Cuves IBC installées en série avec toitures en acier galvanisé pour la collecte d’eau de pluie, entourées d’un jardin et de bacs de récupération.

Un toit pour collecter l’eau pour arroser les jardins partagés est aujourd’hui une solution pratique lorsque l’accès au réseau d’eau est impossible. À Rennes, l’association Vivre à Beauregard a choisi une installation simple et efficace pour assurer l’arrosage de son jardin partagé.

Grâce à ce système, le jardin est désormais autonome en eau. Il peut ainsi fonctionner sans raccordement au réseau public.


Pourquoi récupérer l’eau de pluie dans un jardin partagé ?

Sans accès à l’eau courante, l’arrosage devient vite un frein au développement du jardin. Pourtant, la pluie offre une ressource gratuite, locale et renouvelable.

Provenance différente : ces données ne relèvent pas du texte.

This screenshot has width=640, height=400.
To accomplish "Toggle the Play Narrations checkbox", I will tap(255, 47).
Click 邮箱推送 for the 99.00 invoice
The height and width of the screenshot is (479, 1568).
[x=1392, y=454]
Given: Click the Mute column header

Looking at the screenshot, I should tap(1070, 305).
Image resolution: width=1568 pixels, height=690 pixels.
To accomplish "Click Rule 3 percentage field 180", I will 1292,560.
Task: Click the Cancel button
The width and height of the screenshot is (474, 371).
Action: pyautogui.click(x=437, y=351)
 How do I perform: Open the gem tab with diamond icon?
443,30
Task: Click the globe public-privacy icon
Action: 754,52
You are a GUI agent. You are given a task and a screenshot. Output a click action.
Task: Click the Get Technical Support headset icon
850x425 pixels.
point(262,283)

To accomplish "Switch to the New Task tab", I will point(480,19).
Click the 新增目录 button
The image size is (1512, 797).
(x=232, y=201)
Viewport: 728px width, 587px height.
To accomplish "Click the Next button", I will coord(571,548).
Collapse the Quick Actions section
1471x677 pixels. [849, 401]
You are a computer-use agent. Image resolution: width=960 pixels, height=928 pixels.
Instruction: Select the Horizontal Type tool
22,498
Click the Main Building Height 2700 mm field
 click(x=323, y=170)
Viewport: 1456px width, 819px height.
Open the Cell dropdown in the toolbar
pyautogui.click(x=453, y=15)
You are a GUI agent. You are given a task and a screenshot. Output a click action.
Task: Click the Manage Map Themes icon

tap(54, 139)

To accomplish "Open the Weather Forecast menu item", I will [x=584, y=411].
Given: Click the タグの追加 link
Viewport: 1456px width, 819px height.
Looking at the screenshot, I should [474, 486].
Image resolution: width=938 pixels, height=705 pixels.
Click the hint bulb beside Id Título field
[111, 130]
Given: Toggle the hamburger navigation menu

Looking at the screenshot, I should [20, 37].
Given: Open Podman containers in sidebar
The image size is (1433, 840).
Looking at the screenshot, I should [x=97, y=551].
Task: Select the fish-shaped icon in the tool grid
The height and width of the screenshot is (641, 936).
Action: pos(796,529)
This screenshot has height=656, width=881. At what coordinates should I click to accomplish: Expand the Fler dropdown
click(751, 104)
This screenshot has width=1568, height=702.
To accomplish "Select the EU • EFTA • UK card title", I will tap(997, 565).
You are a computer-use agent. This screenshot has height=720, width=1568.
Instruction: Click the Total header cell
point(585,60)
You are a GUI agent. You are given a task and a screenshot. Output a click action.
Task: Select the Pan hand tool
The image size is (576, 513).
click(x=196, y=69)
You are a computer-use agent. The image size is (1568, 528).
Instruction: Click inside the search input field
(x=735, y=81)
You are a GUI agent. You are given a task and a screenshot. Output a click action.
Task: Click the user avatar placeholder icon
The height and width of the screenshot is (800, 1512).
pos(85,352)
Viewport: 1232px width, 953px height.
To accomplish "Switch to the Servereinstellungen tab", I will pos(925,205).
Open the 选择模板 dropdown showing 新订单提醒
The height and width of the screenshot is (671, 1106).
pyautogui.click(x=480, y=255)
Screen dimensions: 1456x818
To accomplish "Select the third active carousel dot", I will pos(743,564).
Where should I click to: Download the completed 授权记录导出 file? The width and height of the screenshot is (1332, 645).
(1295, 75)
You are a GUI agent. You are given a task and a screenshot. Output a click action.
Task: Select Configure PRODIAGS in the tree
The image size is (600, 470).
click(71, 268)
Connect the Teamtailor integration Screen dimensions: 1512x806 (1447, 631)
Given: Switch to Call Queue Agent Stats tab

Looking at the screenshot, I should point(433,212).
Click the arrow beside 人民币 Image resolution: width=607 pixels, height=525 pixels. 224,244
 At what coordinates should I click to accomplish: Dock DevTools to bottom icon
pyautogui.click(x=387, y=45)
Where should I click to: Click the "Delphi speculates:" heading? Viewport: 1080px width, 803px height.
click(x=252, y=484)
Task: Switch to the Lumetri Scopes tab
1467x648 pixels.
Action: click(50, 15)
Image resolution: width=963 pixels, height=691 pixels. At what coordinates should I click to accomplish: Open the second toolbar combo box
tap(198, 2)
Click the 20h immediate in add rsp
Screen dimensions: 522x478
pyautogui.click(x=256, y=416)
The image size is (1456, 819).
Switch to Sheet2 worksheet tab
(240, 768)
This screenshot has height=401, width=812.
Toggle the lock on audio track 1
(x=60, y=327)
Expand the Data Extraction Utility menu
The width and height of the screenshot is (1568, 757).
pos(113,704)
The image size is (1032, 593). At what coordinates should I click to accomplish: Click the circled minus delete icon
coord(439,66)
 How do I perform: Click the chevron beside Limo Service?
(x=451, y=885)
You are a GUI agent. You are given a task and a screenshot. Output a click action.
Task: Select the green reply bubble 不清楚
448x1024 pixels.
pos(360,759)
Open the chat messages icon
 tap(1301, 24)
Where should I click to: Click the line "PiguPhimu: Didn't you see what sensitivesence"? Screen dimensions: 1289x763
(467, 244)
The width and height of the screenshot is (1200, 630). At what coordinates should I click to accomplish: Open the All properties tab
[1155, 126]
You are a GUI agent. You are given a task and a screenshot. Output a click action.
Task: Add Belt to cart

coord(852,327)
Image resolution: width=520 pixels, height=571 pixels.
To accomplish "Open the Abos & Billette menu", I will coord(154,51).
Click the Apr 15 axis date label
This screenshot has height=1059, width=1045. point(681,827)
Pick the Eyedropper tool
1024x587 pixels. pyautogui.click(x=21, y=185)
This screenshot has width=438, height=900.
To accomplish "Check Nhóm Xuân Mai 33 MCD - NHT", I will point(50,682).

En récupérant l’eau de pluie, les jardiniers peuvent :

  • arroser sans gaspiller l’eau potable,
  • réduire les coûts,
  • sécuriser l’arrosage en période sèche,
  • et adopter une démarche écologique.

Ainsi, un toit pour collecter l’eau pour arroser les jardins partagés devient un outil clé pour garantir la continuité des cultures.


Une installation simple et efficace à Rennes

Sur la Promenade Pierre Roland Giot, l’association a installé trois cuves IBC reliées en série. Elles sont surmontées de deux toitures Rosiluv en acier galvanisé.

Ces toits captent directement l’eau de pluie. Ensuite, l’eau s’écoule dans les cuves et se stocke naturellement. Le volume obtenu couvre l’ensemble des besoins d’arrosage du jardin sur la saison.

De plus, l’installation reste robuste, facile à entretenir et rapide à mettre en place.


Quels sont les bénéfices concrets pour le jardin ?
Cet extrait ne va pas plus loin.